Using t-Distributed Stochastic Neighborhood Embedding (t-SNE) to Investigate Ecological Physiology of Zooplankton

Petra Lenz1, Matthew C Cieslak2, Ann M Castelfranco1, Vittoria Roncalli3 and Daniel K Hartline1, (1)University of Hawaii at Manoa, Pacific Biosciences Research Center, Honolulu, HI, United States, (2)University of Hawaii, Pacific Biosciences Research Center, Honolulu, HI, United States, (3)Stazione zoologica A. Dohrn, Naples, Italy
Abstract:
High-throughput sequencing technologies are transforming the field of plankton ecology. Transcriptomics and meta-transcriptomics studies are providing detailed assessments of physiological responses to environmental conditions. However, one current limitation of the technology is the complexity of the short-read sequencing data that it generates. New bioinformatics tools are needed to more efficiently guide experimentation and sampling, to better focus analysis, and to help develop and test hypotheses. One complexity-reducing tool that has been used successfully in other fields is "t-distributed Stochastic Neighbor Embedding" (t-SNE). Here, we test the potential value of this tool to zooplankton research by evaluating its application to RNA-Seq data that had been analyzed by conventional workflows in published studies on the copepods Calanus finmarchicus and Neocalanus flemingeri.

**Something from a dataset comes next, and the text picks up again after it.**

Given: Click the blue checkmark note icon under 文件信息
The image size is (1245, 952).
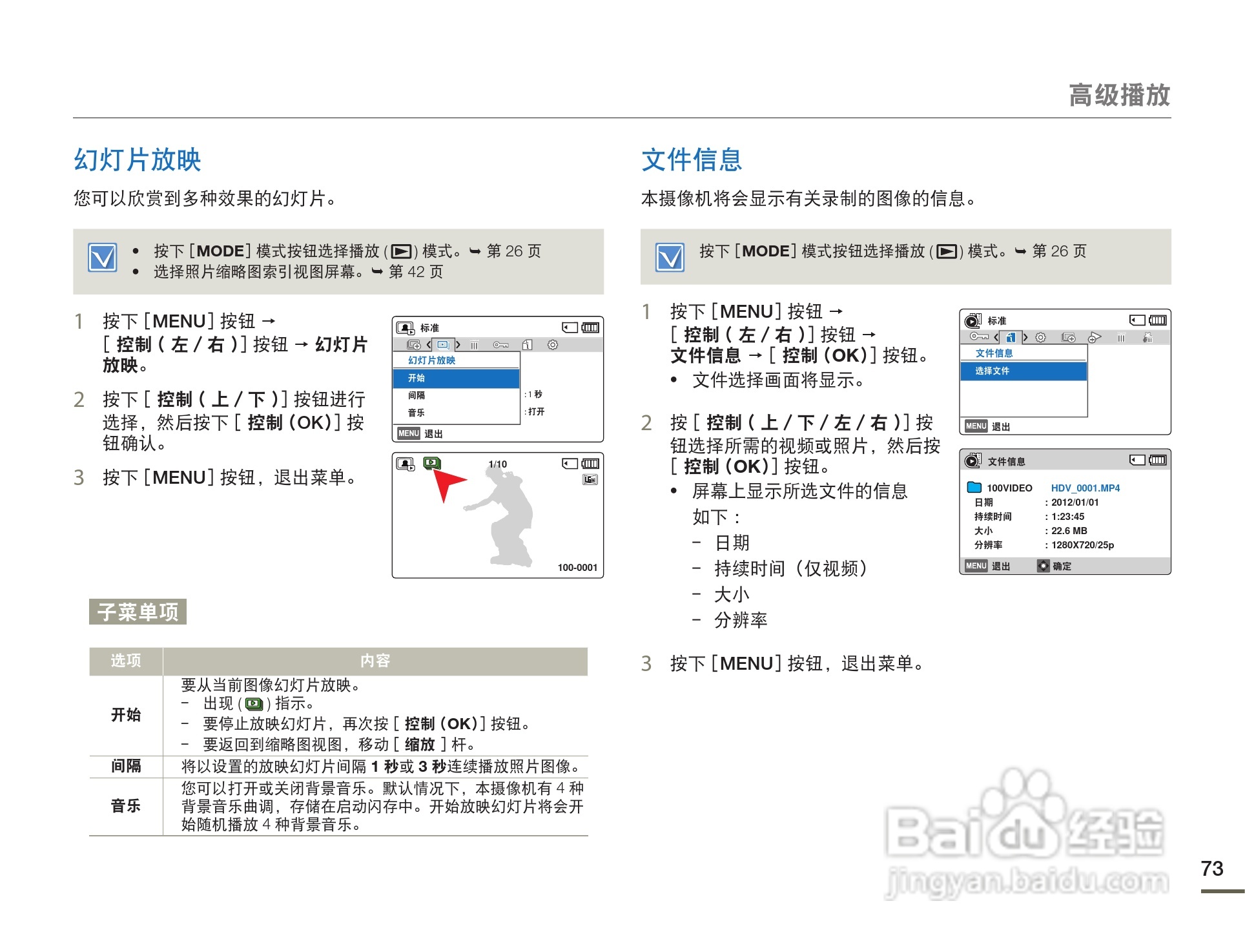Looking at the screenshot, I should [x=670, y=257].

By reducing multi-dimensional gene expression data into two dimensions, t-SNE successfully clustered samples into groups by developmental stage, experimental treatment, or collection region. These results were validated by reference to the published studies, which used differential gene expression and gene ontology (GO) analyses. The t-SNE results demonstrate how individual samples can be evaluated for differences in global gene expression, as well as differences in expression related to specific biological processes, such as lipid metabolism and responses to stress. As RNA-Seq data from plankton species and communities become more common, t-SNE analysis should provide a powerful tool for determining trends and classifying samples into groups with similar transcriptional physiology, independent of collection site or time.